▸ Brano:
---

Cronaca
Il giornalismo è e deve essere soprattutto investigativo. Intervista ad Antonio Massari
BARI, 30 NOVEMBRE 2012 – Antonio Massari è un giornalista nato a Bari nel 1968. Inviato de Il fatto quotidiano, ha collaborato con la Gazzetta del Mezzogiorno, Repubblica, Il Manifesto, La Stampa e L’Espresso.
Perché hai deciso di intraprendere la carriera giornalistica?
Era un desiderio che coltivavo sin da bambino: sognavo di fare l’inviato di guerra, di viaggiare e avere l’opportunità di vivere un’esistenza avventurosa. Poiché non sono mai stato una persona costante, diciamo che sul giornalismo, un giorno, ci sono semplicemente inciampato. E da allora è davvero diventato una passione. Niente a che vedere con i sogni dell’infanzia. La vera avventura è vivere questo mestiere ora per ora: è un mestiere meraviglioso perché m’insegna ogni giorno qualcosa. Quando riesco a impararla.

---

▸ Insieme di dati:
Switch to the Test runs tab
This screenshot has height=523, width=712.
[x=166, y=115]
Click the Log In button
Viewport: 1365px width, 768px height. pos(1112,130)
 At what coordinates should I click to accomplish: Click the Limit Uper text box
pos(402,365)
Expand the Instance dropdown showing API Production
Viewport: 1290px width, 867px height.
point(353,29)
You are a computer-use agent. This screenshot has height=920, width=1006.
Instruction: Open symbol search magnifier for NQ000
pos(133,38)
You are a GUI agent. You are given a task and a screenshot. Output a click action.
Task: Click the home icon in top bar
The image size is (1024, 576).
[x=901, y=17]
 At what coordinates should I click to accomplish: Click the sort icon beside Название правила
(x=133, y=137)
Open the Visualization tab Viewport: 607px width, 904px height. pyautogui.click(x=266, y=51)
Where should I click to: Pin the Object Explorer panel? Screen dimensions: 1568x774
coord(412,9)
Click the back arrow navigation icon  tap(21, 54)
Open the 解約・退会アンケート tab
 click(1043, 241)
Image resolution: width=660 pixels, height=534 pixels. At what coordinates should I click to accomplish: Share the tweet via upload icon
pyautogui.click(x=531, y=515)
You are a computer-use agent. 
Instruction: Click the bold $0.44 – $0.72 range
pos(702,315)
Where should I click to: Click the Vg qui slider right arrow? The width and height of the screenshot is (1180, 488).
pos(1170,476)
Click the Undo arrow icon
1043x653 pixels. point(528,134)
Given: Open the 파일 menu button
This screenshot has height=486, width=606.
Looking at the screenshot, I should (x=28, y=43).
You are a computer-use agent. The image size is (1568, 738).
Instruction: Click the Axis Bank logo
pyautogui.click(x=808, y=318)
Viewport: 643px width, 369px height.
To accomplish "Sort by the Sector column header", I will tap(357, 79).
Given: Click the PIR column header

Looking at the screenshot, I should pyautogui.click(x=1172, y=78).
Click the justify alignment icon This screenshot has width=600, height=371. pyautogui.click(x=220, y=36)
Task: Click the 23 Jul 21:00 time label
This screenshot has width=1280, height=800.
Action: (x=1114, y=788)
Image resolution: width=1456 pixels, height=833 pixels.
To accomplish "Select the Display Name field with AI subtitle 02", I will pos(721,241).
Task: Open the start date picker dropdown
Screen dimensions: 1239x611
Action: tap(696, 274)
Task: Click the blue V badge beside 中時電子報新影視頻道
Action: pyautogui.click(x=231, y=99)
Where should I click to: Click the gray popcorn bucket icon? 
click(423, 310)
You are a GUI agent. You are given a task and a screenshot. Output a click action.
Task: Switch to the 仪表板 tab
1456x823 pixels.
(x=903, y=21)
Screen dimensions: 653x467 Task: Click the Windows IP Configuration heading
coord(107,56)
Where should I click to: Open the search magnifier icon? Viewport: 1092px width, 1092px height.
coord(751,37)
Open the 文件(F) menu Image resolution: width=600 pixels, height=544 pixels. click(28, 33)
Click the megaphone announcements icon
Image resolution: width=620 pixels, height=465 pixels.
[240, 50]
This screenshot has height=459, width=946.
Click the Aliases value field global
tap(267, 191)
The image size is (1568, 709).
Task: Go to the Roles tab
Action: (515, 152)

---

▸ Quesito scritto 1: Secondo il brano, perché Massari dice di essere semplicemente «inciampato» nel giornalismo? Rispondi in una o due frasi.
▸ Quesito scritto 2: Riassumi il brano in due frasi.

▸ Risposta scritta 1: Perché, come spiega lui stesso, non è mai stato una persona costante.

▸ Risposta scritta 2: Antonio Massari è un giornalista nato a Bari nel 1968, inviato de Il fatto quotidiano, che ha collaborato con la Gazzetta del Mezzogiorno, Repubblica, Il Manifesto, La Stampa e L'Espresso. Racconta che da bambino sognava di fare l'inviato di guerra, che per la sua incostanza è poi inciampato nel giornalismo e che oggi lo vive come una passione, un mestiere meraviglioso perché ogni giorno gli insegna qualcosa.